◆ **Requirement**:
Copy exactly the stretch of data below from the line with "Screen dimensions: 1506x812" through the line with "Task: Click the filter", including both of those lines.

++++ Input data ++++

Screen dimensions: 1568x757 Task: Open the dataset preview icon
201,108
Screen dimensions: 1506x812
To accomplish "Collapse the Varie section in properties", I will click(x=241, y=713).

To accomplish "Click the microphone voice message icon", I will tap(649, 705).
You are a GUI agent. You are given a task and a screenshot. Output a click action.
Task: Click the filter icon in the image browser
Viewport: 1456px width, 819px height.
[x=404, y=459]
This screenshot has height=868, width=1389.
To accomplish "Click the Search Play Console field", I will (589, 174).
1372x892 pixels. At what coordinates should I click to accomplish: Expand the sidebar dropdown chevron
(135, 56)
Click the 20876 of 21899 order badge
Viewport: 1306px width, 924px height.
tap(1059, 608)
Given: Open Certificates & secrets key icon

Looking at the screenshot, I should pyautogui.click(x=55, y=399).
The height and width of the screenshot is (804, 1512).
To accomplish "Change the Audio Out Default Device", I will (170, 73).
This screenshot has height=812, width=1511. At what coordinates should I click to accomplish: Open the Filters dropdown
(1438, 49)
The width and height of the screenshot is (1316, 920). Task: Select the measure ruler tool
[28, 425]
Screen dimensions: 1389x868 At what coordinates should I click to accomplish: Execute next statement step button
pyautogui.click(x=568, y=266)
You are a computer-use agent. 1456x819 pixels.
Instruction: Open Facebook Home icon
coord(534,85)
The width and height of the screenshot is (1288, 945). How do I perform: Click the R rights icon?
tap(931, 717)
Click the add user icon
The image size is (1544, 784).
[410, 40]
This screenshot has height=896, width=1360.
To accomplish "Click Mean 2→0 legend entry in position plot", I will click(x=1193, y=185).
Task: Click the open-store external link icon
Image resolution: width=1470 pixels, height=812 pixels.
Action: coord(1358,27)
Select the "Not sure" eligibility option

++++

◆ **Exercise result**:
Screen dimensions: 1506x812
To accomplish "Collapse the Varie section in properties", I will click(x=241, y=713).

To accomplish "Click the microphone voice message icon", I will tap(649, 705).
You are a GUI agent. You are given a task and a screenshot. Output a click action.
Task: Click the filter icon in the image browser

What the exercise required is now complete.